Comme elle chantonnait en faisant sa vaisselle, mon coup de sonnette resta sans réponse et dans ma hâte je forçai la porte d’entrée. Sa voix de miel me guida, elle chantait « L’eau vive » ; d’instinct je me surpris à faire dans le vide les doigtés de la clarinette, un dialogue déjà. Mille odeurs vinrent à ma rencontre : oignons frits, lessive, cire d’abeille, tant de douceurs larges ou âcres qui prenaient le corps entier, faisaient crouler de plaisir le visiteur de ce que l’on avait du mal à nommer une maison, une grotte bien plutôt, bourrée à craquer de meubles et d’objets qui allaient du chaton de porcelaine au rapace empaillé avec une dilection pour l’inutile, le décoratif, accumulation de corbeilles, de livres, de bouteilles miroitant sous la lueur tamisée des rayons du jour. J’aspirai à pleins poumons, ma peur reflua, et sa voix tout soudain monta vers moi ; même surprise, elle résonnait balancée doucement entre les murs qu’on aurait cru arrondis.
« Tu m’as fait peur, petit musicien ! Bonjour !
– Bonjour ! Je suis désolé, vous savez, désolé… je…
– Oh, mais que tu as l’air en peine, pauvre petit, que tu es pâle, tu es malade ?!
– Non, Madame Gaspard, n’allez pas croire cela.
– Ce que tu es drôle, fit-elle en riant. Toujours ce très curieux langage avec lequel tu t’exprimes !
– Pas du tout, Madame Gaspard, ce sont des mots que j’ai lus dans les livres. Et vous-même ne parlez-vous pas ainsi ?
– Oui, oh je sais bien, mon petit, ce n’est pas avec tes parents ni à l’école que tu pourrais en faire usage… Pardon, je ne devrais pas ; mon Dieu, suis-je folle !
– Je vous en prie, Madame Gaspard ! Je sais ce qu’il en est.
– N’en parlons plus. Quel bon vent t’amène ?
– Un ouragan, Madame ! Une histoire de stylo ou plutôt, devrais-je dire, un problème de signature. »
Elle déposa son petit corps tout rond sur une chaise de la salle à manger et, tapotant du plat de la main sur la table d’ébène, elle me fit signe de m’asseoir en face d’elle. Je posai ma vache devant moi, fixai un moment ses boucles déjà grises, croisai son regard interrogatif.

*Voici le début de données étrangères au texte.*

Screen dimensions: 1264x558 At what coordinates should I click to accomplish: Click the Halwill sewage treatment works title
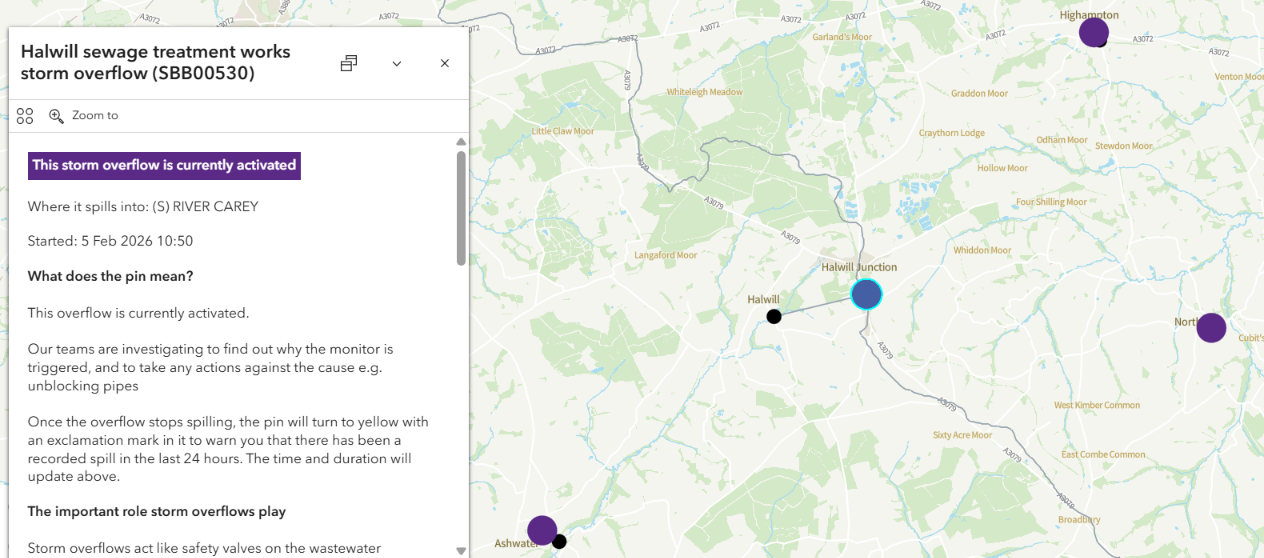(x=155, y=62)
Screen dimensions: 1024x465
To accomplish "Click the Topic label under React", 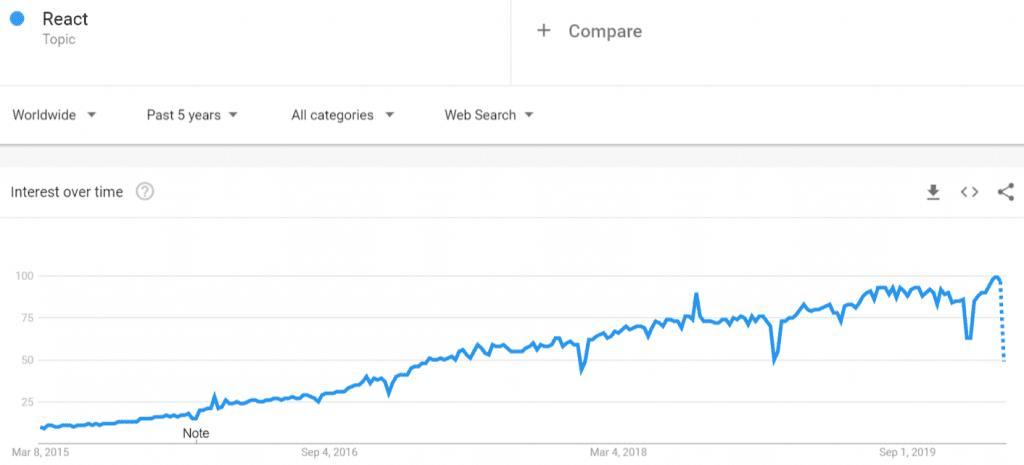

« J’ai écrit quelques obscénités dans un devoir de biologie et le principal du collège m’a très légitimement sanctionné d’un blâme.
– Un blâme, voyez-vous ça ! Les obscénités devaient être bien explicites pour que tu subisses pareil traitement ! Et tu ne veux pas m’en dire davantage ?
– Non, je n’y tiens pas. Il s’agissait là voyez-vous d’une explosion d’adolescent exaspéré et c’est sans importance.
– Je respecte ton silence. Si tu le veux ainsi, passons, passons…
– Merci. Voici le but de ma visite : ce blâme il faut le signer ; or mes deux parents n’ont pas de stylo. Par ailleurs ma mère dit que vous pouvez signer pour elle.
– Voilà une bien curieuse requête !
– Je le concède volontiers.
– Donne-moi ce carnet… Voilà ! Je signe avec son nom… Quelle idée ! Allez, dépêche-toi, tu vas être en retard, ce n’est pas le moment. »
Je fourrai le carnet dans ma vache, la remerciai d’une longue poignée de main ; elle prit le temps de me dire avant de refermer la porte :
« Essaie, si tu le peux d’être indulgent avec les adultes, ils en ont tant vu, tu sais.
– Je m’en doute, mais parfois vous savez…
– Je sais, petit musicien. Fais au mieux et si…
– Oui, merci, je reviendrai. »
Après avoir serré ma vache entre les genoux, je lui emprisonnai la main une nouvelle fois entre mes paumes menues, prière fervente.
Dans le silence, elle me fixa en souriant et de sa main libre elle essuya ma joue.